• _Work to complete_:
Continue the text on the Industrial Disputes Act definitions of "industry" and "workman," starting right after its last sentence.

• _Exercise text_:
-------------------------

The Corporation of the city of Nagpur and Hospital Mazdoor Sabha cases were overruled by subsequent Supreme Court judgements which held that firm of solicitors, educational institutions, members’ clubs such as the Gymkhana Club, and charitable government hospitals are not industries. These subsequent judgements were overruled and the Corporation of City of Nagpur and Hospital Mazdoor Sabha cases restored by the Bangalore Water Supply Case wherein Justice Krishna Iyer gave the triple test for determining whether the establishment in question is an industry or not:
- It should be a systematic activity.
- It should be organised by the cooperation between the employer and employees.
- It should be for the production/ distribution of goods and services calculated to satisfy human wants and wishes.
The result was that professions, clubs, educational institutions, co-operatives, research institutions, charitable projects, and other similar activities if they fulfilled the triple test, would come under the definition of “industry”.
Section 2(s)- “Workman”
As per the ID Act, workman includes an apprentice. The essential condition for being a workman is that the person must be employed in an industry, i.e. there must be a relationship between the employer and him as an employer and employee. Therefore, there must necessarily be a contract of service.
The “control test”, or its variations, is widely used to determine whether there was a contract of employment or not and whether the person can be said to be a workman.
The case of Short v. J W Henderson, the House of Lords gave four indicators for the contract of service-
- The master’s power of selection of his servant.
- The payment of wages or other remuneration.
- The master’s right to control the method of doing the work.
- The master’s right of suspension or dismissal.
In Dharangdhara Chemical Works v. State of Saurashtra it was held that the test for determining employer-employee relationship is the existence of the right in the master to supervise and control the work done by the servant, not only in directing what work the servant is to do, but also the manner in which he shall do his work.
With respect to the difference between a worker and an independent contractor, the main point of difference is that while the worker himself agrees to work, the contractor agrees to get other persons to work. What determines whether a person is a workman or not depends on whether he has agreed to work personally or not. If he has agreed to work personally, then he would be considered to be a workman and the fact that he takes assistance from other persons would not affect his status.

-------------------------

• _Data supplied_:
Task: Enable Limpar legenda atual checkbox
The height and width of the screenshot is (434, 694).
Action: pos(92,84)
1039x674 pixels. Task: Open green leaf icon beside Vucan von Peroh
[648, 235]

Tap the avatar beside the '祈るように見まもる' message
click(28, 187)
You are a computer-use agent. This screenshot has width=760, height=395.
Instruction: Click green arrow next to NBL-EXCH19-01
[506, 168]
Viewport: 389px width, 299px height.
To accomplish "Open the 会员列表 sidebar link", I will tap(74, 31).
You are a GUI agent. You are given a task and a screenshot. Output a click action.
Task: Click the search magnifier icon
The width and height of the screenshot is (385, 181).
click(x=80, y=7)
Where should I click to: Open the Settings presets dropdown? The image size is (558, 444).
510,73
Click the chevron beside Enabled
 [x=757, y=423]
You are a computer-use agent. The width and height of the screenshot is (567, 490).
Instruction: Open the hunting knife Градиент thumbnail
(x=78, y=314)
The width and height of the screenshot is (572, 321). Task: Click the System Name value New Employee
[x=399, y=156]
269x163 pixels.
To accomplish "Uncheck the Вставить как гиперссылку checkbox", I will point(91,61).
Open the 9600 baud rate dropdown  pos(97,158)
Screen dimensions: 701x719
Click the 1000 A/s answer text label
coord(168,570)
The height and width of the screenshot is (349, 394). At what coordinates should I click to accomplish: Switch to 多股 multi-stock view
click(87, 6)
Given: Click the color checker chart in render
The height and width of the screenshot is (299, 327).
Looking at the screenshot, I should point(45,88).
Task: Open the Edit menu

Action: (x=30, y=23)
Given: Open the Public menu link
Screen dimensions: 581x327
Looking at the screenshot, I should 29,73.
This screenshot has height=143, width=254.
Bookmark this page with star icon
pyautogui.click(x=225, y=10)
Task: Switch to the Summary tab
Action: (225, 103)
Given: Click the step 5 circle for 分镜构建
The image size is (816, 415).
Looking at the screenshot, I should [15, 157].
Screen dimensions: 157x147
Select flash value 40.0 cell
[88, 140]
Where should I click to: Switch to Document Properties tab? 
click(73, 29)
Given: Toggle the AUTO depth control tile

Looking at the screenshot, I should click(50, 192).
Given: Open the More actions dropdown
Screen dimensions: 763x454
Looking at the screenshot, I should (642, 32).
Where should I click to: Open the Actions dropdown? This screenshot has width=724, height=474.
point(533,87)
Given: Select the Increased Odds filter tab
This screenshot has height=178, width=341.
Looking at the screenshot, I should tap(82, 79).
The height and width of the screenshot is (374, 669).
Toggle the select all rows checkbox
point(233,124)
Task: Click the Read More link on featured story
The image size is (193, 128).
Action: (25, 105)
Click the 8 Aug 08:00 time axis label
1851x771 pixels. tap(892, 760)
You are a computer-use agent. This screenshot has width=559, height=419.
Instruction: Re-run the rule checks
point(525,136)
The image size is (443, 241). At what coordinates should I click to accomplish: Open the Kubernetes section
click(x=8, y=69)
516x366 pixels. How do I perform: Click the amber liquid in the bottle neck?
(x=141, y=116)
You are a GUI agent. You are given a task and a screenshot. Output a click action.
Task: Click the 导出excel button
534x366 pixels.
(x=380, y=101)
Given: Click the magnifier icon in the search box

-------------------------

• _Answer box_:
In M/S Shining Tailors v. Industrial Tribunal II, U.P Lucknow, it was held that payment on piece rate by itself does not disprove the master-servant relationship. On facts, the right to reject work or refuse further work establishes a master-servant relationship.
Section 2(k)- Industrial Dispute
There must be the following essential elements for a dispute to be considered as an industrial dispute-
- There must be dispute or difference
- The dispute must be between – employer and employees; employers and workmen; workmen and workmen.
- The dispute must be connected with the employment or with conditions of labour of any person.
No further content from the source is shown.